Last week (January 2021) I posted on Facebook about Trump and the government. There were over 100 comments, most of them conflict. A Christian friend asked me to delete it because of the meanness, so I did. There was one particular person who was mean and insulting to people she did not even know.
I have respect for people who are not afraid to calmly get into conflict especially face to face and who stay respectful. I also have more respect for those willing to do conflict than those who never-ever do conflict except for secret gossip and back biting. And I especially respect those who can admit when they are wrong during conflict and continue to pursue truth.
Patrick Lencioni an executive coach teaches about conflict and how important healthy conflict is to any organization.
Patrick Lencioni has great insight on conflict. Click here to hear him teach on conflict —> https://youtu.be/9VZERZyY198
This week I felt like perhaps I’ve been divisive on social media. I asked 5 people who know me well their opinions about this. The consensus was not intentionally but some people do perceive me to be divisive.
I have to interpret that as “yes you are divisive on social media”, because almost no one knows motives on social media. if the net result is divisiveness then the answer is yes.
I can say that within the past two years people have crossed a line into cruel divisiveness on my posts. Which one could argue I am somewhat responsible for.
I’m not sure how to fix this, other than just not posting on serious or controversial things and only share them here on my blog.

## EXERCISES
1/ Answer these questions about the post on social media conflict, one line each:
(a) How many comments did the Facebook post about Trump and the government receive?
(b) Who asked the author to delete that post?
(c) How many people who know the author well were asked whether the author is divisive on social media?
2/ Extend the post on social media conflict and divisiveness, picking up after its final sentence.

## DATA SHOWN
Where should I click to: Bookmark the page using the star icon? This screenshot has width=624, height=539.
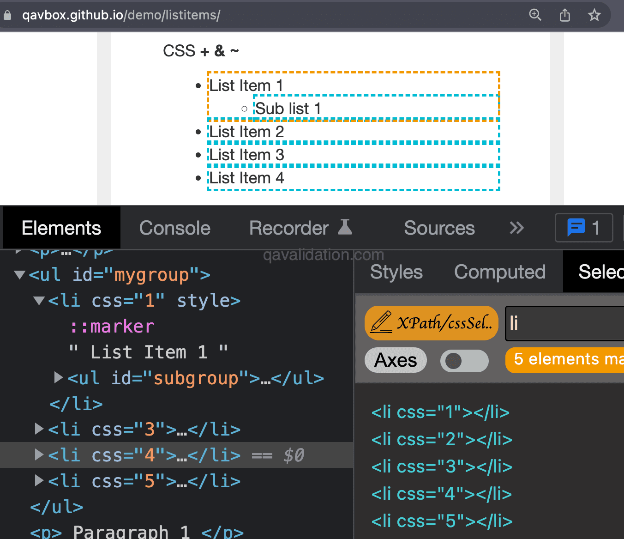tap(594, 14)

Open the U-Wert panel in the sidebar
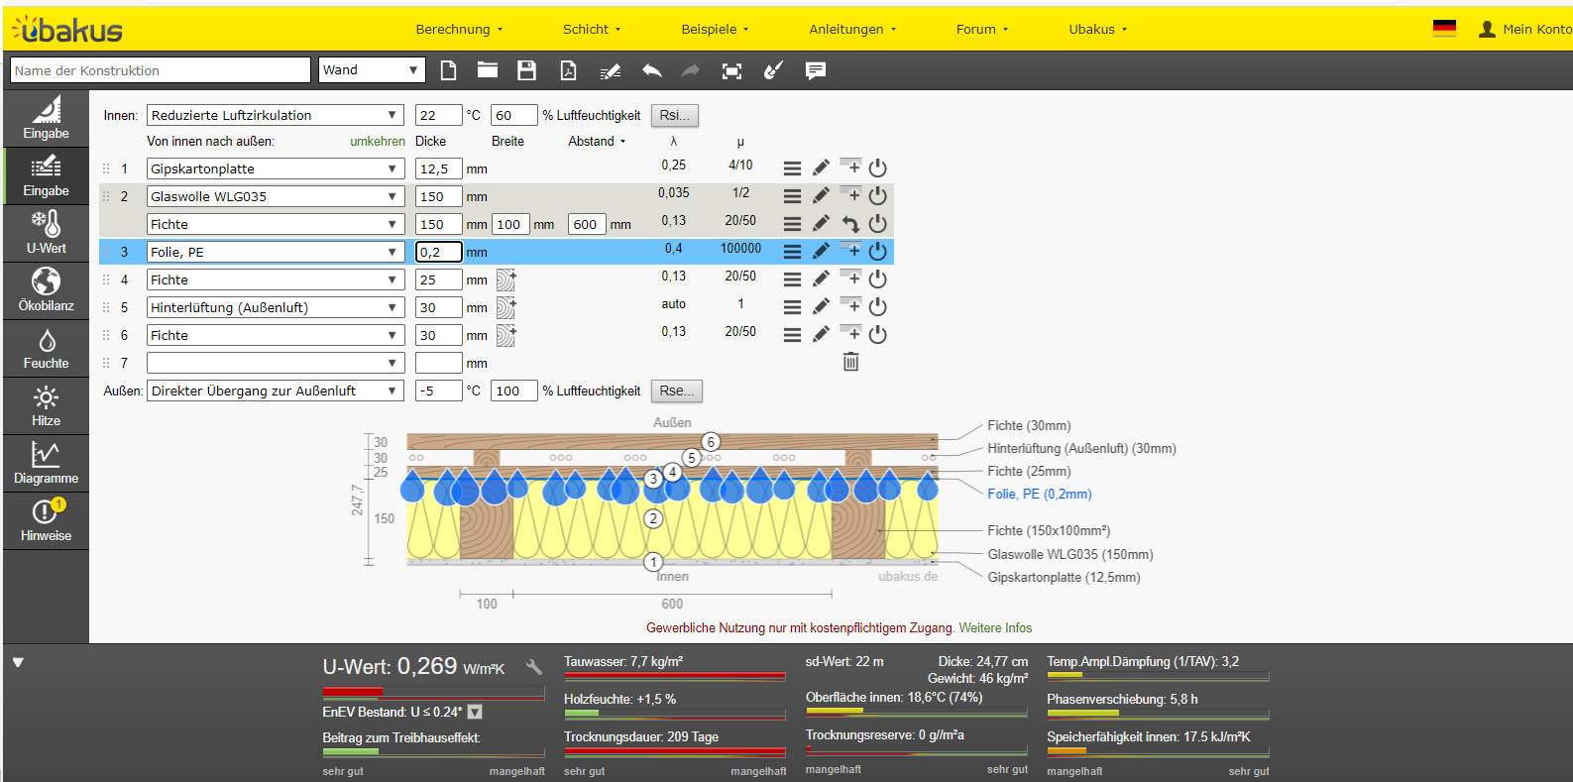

## ANSWERS
1/
(a) Over 100.
(b) A Christian friend.
(c) Five.

2/
I think there are extremes around conflict with Jesus himself being our gold standard example.
Extremes of Conflict
1) Conflict as a Weapon (accusers, divisive, cruel): This extreme is the divisive person, using emotion, biting and devouring of people to create and perpetuate conflict and division where there was not division before. (Politicians can be great at this)
2) Never Do Conflict (artificial harmony): Another extreme is to refuse to engage in any conflict, fearing all conflict as bad. I know many people like this, they openly proclaim they are like this. Negative things are talked about but only come out as gossip to a tight circle. Relationships are kept shallow, surface level and cannot deepen because of a fear and avoidance of any conflict. Also things stay shallow because trust levels stay low due to gossip.
Most churches I’ve experienced stay in this artificial harmony zone and over time it feels fake to those being honest. Leaders fear conflict getting out of hand because they are not trained in dealing with it, and really don’t care to be. And often leaders are more interested in control than in pursuit of truth. So unfortunately they squash dissent, or disagreement, or open discussion and thereby needlessly drive away many people.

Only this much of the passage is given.